하지만 이러한 낙관적인 전망은 단일 지표에 기반한 것입니다. Artificial Analysis의 18개 벤치마크 전체를 평균 내어 분석하면, 오픈 웨이트 LLM과 폐쇄형 LLM 간의 격차는 약 5개월 수준으로 거의 변동이 없었습니다. 주목할 만한 점은 코딩 관련 벤치마크에서 오픈 모델의 성능 개선이 두드러졌다는 것입니다. 코딩 지표에서는 15개월 뒤처졌던 격차가 1~2개월 수준으로 크게 줄어들었습니다. 반면, 다른 대부분의 데이터셋에서는 시간이 지나면서 격차가 완만하게 커지는 경향을 보였습니다.
이러한 상반된 결과는 LLM의 품질 평가가 어떤 측정 기준을 사용하느냐에 따라 크게 달라질 수 있음을 시사합니다. 한편으로는 오픈소스 LLM이 빠르게 발전하여 폐쇄형 모델을 따라잡을 것이라는 기대감을 가질 수 있지만, 다른 한편으로는 여전히 약 5개월 정도 뒤처져 있으며 격차가 더 벌어질 수도 있다는 신중한 관점도 존재합니다. 이는 오픈소스 LLM의 미래와 활용 가능성에 대한 논의를 더욱 복잡하게 만들고 있습니다.
오픈 웨이트 모델의 가장 큰 장점은 한번 공개된 성능은 사라지지 않는다는 점입니다. API 기반 모델은 제공자가 서비스를 종료하거나 정책을 변경할 수 있지만, 오픈 모델은 커뮤니티에 의해 지속적으로 활용되고 개선될 수 있습니다. 특히 엔비디아(Nvidia)나 구글(Google) 같은 기업들은 특정 목적을 위해 소형 모델을 계속 공개할 유인이 있으며, 중국 연구소들 역시 정부 지원을 바탕으로 오픈 모델 개발을 이어갈 가능성이 높습니다. 이는 오픈소스 생태계의 지속적인 성장을 뒷받침하는 중요한 요소입니다.

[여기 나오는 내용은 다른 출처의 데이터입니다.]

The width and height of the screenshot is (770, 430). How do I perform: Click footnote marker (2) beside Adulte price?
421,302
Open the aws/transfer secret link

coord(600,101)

결론적으로, 오픈 웨이트 LLM의 발전은 특정 분야에서 폐쇄형 모델과의 격차를 빠르게 좁히고 있지만, 전반적인 성능에서는 여전히 차이가 존재합니다. 이러한 상황은 LLM 시장에서 오픈소스 모델의 역할과 위상이 계속해서 변화하고 있음을 보여줍니다. 특히 코딩과 같은 특정 전문 분야에서는 오픈 모델의 활용 가치가 더욱 커질 것으로 예상되며, 이는 개발자와 기업들에게 새로운 기회를 제공할 수 있습니다.